§ **What you are asked to do**
Where the records hold the string "This", show the whole line it sits on.

── Task data ──

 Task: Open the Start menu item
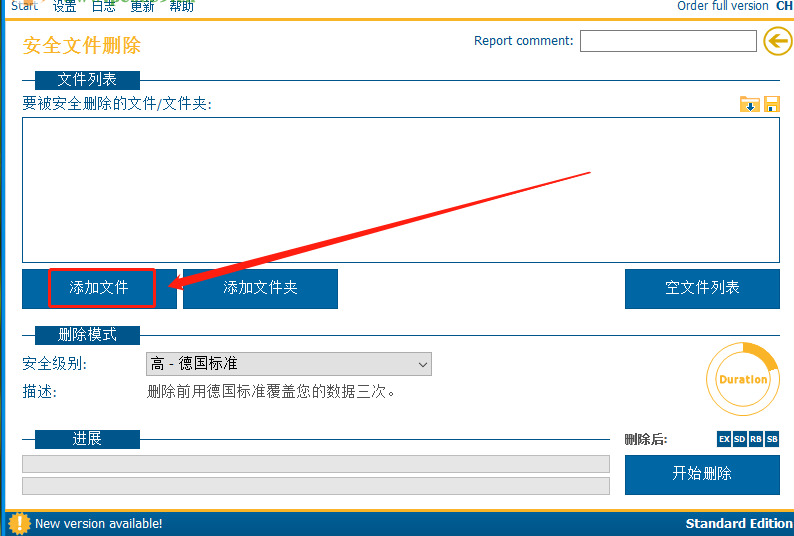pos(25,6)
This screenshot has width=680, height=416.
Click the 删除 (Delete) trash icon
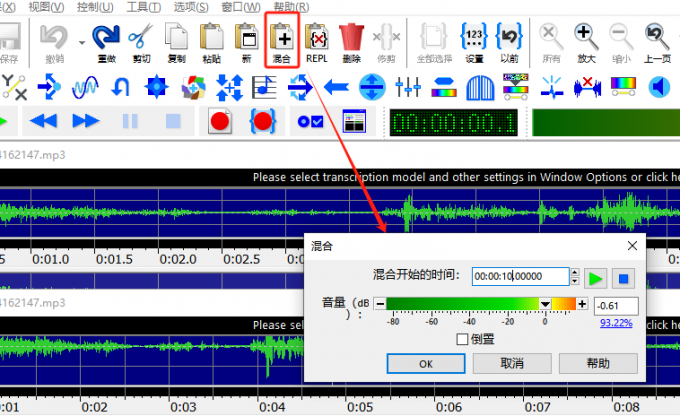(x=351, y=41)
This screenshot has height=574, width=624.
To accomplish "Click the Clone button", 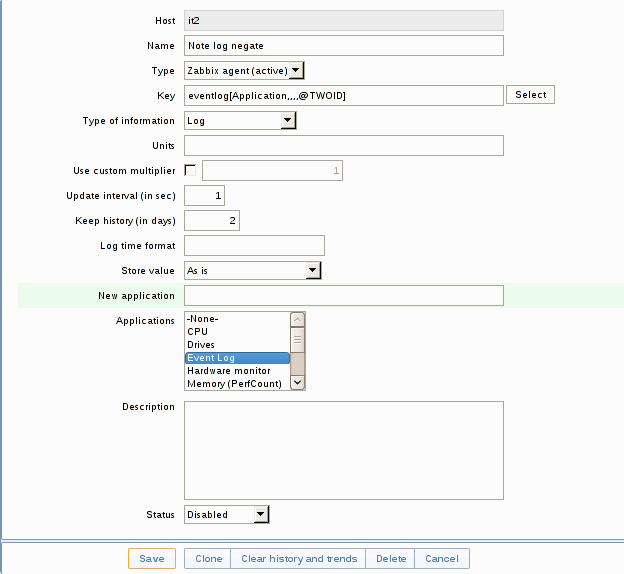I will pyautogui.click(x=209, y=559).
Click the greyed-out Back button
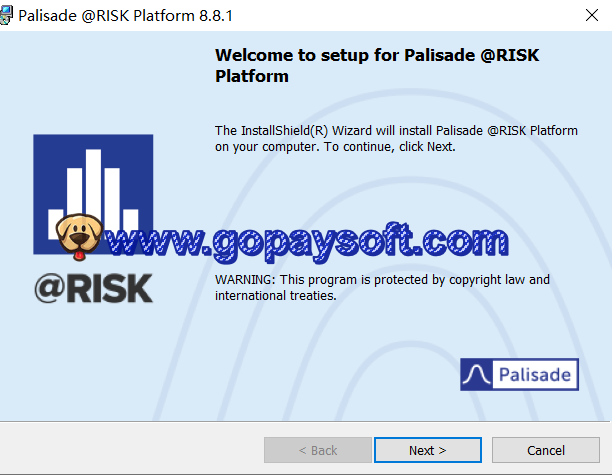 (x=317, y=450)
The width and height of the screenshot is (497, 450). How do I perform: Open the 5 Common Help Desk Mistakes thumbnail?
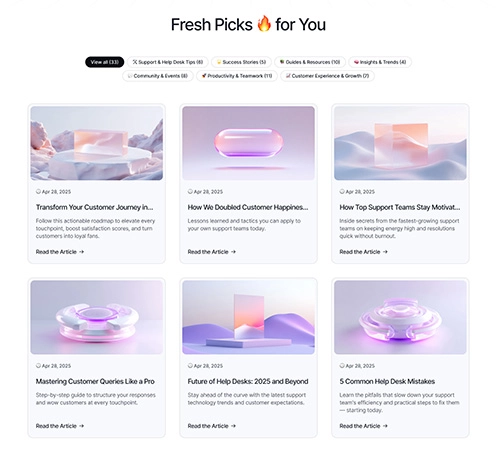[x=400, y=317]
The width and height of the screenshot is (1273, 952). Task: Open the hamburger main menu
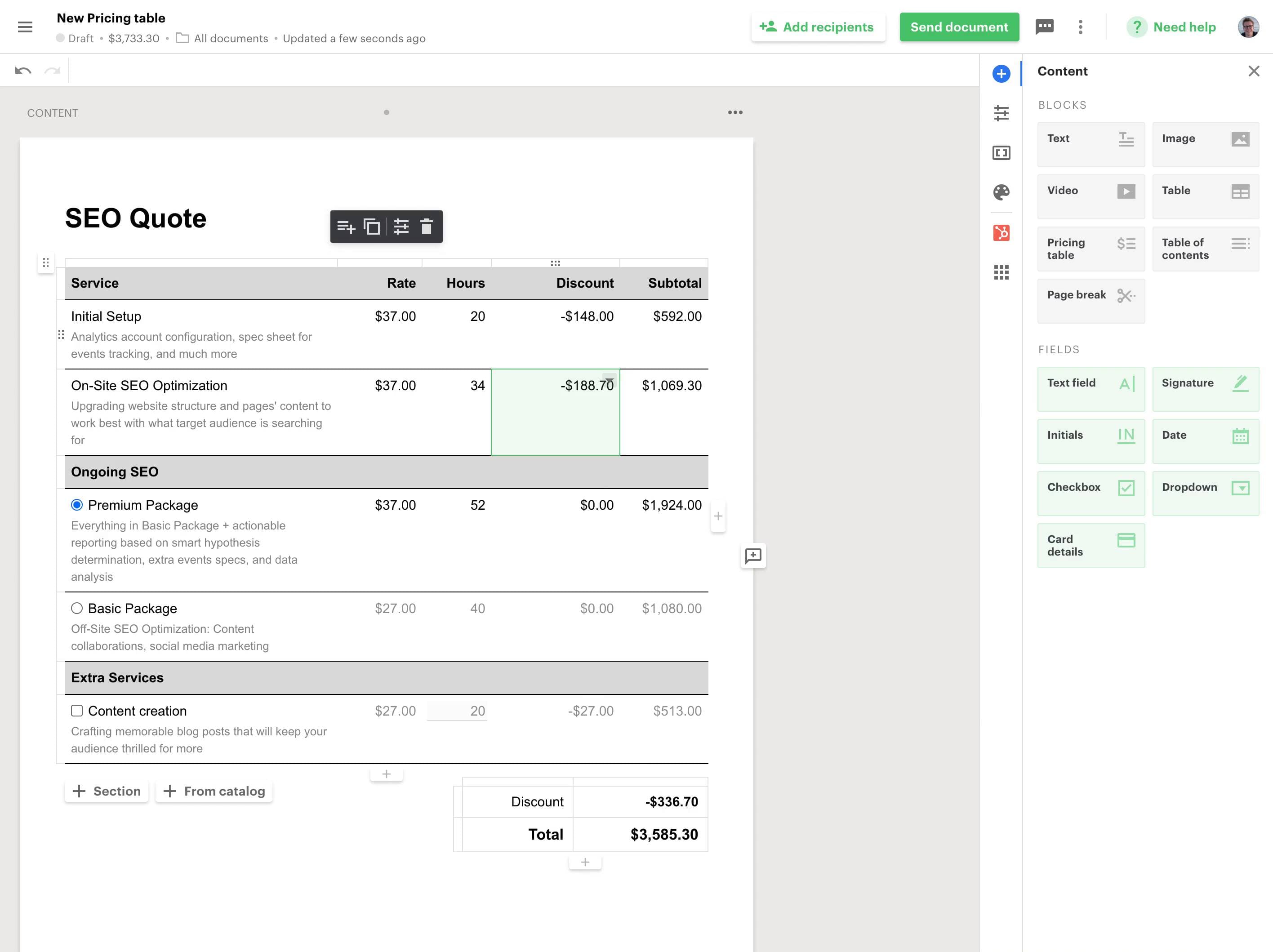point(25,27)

───
── Task data ──

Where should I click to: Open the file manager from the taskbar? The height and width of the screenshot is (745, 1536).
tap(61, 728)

───

§ **The completed task**
This screenshot has width=680, height=416.
This screenshot has height=574, width=624.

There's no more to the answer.